[Pixel coordinate grounding data]
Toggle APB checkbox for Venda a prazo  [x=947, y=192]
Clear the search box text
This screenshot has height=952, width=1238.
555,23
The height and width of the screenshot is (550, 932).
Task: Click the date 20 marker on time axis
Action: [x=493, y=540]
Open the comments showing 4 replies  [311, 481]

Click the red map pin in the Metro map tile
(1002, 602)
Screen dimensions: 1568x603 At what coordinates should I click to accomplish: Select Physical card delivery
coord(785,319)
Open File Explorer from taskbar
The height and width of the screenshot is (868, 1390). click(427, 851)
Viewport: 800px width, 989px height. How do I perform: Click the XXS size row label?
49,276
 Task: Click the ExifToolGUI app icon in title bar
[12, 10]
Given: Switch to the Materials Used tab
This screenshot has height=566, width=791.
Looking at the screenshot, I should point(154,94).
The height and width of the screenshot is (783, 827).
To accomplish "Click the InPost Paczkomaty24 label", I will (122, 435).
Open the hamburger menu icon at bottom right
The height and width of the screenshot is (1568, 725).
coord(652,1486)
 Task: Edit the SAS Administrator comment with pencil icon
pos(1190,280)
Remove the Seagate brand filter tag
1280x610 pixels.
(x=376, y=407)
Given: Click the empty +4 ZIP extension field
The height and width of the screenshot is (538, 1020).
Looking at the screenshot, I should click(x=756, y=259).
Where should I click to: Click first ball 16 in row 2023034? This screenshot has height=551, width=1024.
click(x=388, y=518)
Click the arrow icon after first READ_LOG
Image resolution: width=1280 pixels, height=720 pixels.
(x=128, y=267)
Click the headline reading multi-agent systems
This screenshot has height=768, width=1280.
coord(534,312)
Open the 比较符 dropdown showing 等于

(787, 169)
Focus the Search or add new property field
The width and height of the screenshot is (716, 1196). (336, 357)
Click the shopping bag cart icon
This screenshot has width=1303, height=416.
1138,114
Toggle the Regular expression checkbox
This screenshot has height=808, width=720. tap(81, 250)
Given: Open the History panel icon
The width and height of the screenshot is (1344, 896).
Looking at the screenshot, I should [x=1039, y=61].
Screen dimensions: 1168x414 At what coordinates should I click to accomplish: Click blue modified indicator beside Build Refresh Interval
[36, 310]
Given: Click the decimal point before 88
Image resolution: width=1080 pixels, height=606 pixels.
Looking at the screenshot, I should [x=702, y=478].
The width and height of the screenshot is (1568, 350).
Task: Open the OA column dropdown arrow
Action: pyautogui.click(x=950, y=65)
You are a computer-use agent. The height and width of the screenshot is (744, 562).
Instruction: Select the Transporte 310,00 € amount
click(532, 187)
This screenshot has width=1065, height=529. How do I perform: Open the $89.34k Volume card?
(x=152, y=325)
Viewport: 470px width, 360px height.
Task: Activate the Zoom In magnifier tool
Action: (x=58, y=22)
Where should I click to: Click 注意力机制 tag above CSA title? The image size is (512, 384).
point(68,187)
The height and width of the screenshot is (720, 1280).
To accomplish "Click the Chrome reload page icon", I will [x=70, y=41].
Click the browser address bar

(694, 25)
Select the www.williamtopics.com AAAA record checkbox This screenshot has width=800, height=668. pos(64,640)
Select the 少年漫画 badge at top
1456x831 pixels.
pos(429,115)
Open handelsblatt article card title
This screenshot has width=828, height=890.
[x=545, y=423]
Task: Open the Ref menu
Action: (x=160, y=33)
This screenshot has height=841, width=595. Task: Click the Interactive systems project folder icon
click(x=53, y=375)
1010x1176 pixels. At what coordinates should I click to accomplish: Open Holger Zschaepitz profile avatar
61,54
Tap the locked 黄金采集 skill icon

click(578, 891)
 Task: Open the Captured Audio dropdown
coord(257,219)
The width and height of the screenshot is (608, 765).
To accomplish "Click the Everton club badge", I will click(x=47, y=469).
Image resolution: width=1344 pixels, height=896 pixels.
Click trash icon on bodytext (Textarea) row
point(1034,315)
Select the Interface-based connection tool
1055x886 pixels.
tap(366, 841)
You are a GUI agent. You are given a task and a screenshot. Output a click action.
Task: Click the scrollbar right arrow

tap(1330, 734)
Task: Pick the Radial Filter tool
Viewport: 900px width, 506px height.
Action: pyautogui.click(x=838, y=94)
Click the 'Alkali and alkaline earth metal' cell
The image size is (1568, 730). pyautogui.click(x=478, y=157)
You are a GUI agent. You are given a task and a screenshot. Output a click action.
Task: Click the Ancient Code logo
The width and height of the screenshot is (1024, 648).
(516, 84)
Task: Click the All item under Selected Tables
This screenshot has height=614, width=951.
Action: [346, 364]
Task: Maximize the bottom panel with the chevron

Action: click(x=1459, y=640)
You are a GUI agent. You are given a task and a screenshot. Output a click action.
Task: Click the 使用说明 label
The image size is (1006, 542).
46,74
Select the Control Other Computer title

What you need to do: Copy each line of the entries that includes the word "badge".

Completed task:
Select the 少年漫画 badge at top
To accomplish "Click the Everton club badge", I will click(x=47, y=469).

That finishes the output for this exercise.